Liberal kentsel kurgunun, özellikle sanayi devrimi sonrasında bireysel konumlanış olanaklarının spektrumunu genişletmesiyle, tedavüle yeni yaşama biçimleri de girer. Geleneksel ev konumlanışının kırılmasına koşut olarak ekonomik yapılanmanın süreğeni, sisteme temelde karşı duramayan yeni ahlaksal algılayışlar yaygınlaşır. Marjda konumlanma sinyali gönderirken, liberal antibiyotikler olarak sistemsel travmanın sağaltımına katkıda bulunur bu marj görünümleri.
Mekan sorunu yeni zamanların konusu değil yalnızca, topraktan ve mekandan kopma miti antik mitolojinin de başat temalarından biriydi. Kültürel dizgenin ileri metrajlarında, tek tanrılı dinlerdeki toplumsal baskılama araçları da ceza yöntemlerinde sürgün seçeneğini sıkça kullandılar. Topluyaşamdan dışlanılma, bireyin bilinçaltı katmanlarında uzantılarını bulan temel travmaya kesin bir imlemeyi gösteriyordu.
Bir kez daha mitoloji ve Freud’a dönerek, sözcüğün kökeninden ivmelenirsek, Laios, aksakların soyundan gelmedir, kehanetin laneti üzerine düştüğünde ülkesinden kopmak zorunda kalır. Eşcinsel eğilim, vurguyu hem topraktan, hem de oğul katlinden uzaklaşmaya yapar. Babanın laneti şüphesiz oğul üstüne de olacaktır. Sürekli mekandan uzaklaşma, yola ve mekan dışına çıkma, geleneksel kültürel baskılama mentalitesinin çizgi dışındaki bireye uyguladığı cezalandırmayı Oidipus’un ayağındaki aksamayla somutlar.
Oidipus, bedeninde lanetin izini taşır, yolda olmak ve uzaklaşmak zorunluluğu baskı altında tutar benliğini bireyin ama yazgı ilksel mekana dönmeyi de kaçınılmaz kılar. Bilgelik ve zeka kutsal iktidarla ödüllendirilir ama lanetlenmişlik ve ahlaksal dizgeden sapma, travmayla sarmalar bireyi.
Mekan eksenli bir düşünce kümesi söz konusuysa Freud’dan uzak durabilmek olası değildi.
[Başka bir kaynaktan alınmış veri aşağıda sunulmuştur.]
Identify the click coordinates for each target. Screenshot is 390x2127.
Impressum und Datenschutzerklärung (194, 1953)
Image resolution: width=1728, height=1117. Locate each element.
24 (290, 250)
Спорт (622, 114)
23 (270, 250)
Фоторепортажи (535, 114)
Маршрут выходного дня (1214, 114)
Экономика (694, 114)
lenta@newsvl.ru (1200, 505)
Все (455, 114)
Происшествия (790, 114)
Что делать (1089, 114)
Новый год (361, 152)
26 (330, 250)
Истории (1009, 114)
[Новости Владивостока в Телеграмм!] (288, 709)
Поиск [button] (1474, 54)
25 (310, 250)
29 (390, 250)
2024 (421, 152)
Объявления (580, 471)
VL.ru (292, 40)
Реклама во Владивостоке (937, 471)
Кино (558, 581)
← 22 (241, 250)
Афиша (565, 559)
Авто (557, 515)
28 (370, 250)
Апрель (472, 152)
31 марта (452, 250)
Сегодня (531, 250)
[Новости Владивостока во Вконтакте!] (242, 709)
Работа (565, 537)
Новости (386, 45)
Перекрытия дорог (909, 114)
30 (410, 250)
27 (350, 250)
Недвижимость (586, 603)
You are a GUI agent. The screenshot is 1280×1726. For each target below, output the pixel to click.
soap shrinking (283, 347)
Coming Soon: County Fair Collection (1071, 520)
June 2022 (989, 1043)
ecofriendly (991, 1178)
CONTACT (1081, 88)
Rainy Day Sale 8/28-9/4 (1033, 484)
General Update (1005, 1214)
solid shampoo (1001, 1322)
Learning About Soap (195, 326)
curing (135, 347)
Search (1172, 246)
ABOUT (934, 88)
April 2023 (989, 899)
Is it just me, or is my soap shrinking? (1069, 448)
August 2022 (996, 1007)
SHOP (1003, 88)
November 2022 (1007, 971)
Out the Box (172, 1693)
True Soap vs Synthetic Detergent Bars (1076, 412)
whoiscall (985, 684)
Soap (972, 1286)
Ancak mekansal gamın bu öncel aşamasını erteleyerek, sanayi devrimi, modern sonrasının kentsel çekim çerçevesi ve pratik karmaşası üzerinden konumlandıracağız mekan problemini. Ertelemenin gerekçesi psikanalitik kavrayışın daha sonraki bir metinde ayrıntılarıyla açımlanması nedeniyledir.
(Bu metin ilk kez, kimi küçük farklarla Lull dergisinde yayınlandı.)